**What is required:**
Edit the records from the line containing "Describe the element" through the line containing "at that location." by changing "screenshot" to "screen capture" and keeping everything else the same. Give back only those lines, without the pictures.

**Extracted records:**
Segment Open

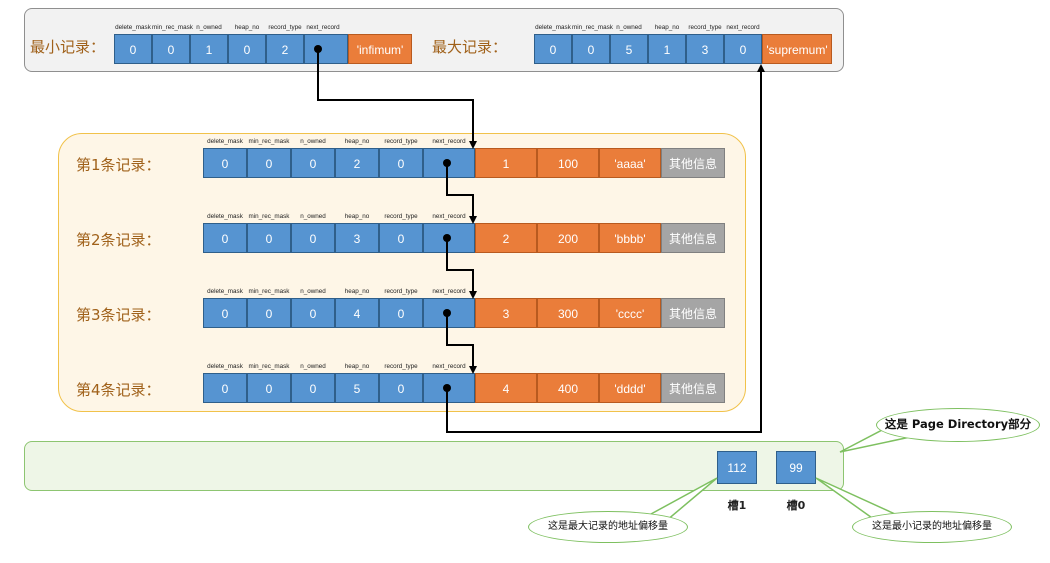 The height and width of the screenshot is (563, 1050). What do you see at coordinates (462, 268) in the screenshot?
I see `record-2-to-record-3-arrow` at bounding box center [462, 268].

Segment Closed
Segment Open

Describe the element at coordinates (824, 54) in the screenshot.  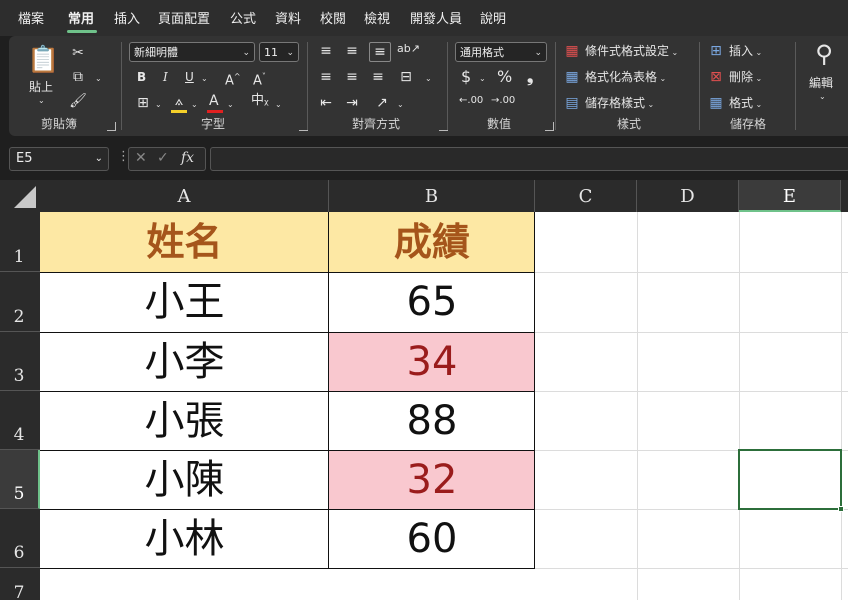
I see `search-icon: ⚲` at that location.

Segment Closed
Segment Open

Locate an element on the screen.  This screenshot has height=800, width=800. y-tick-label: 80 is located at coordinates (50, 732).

Segment Closed

**Response area:**
Describe the element at coordinates (824, 54) in the screen capture.  
I see `search-icon: ⚲` at that location.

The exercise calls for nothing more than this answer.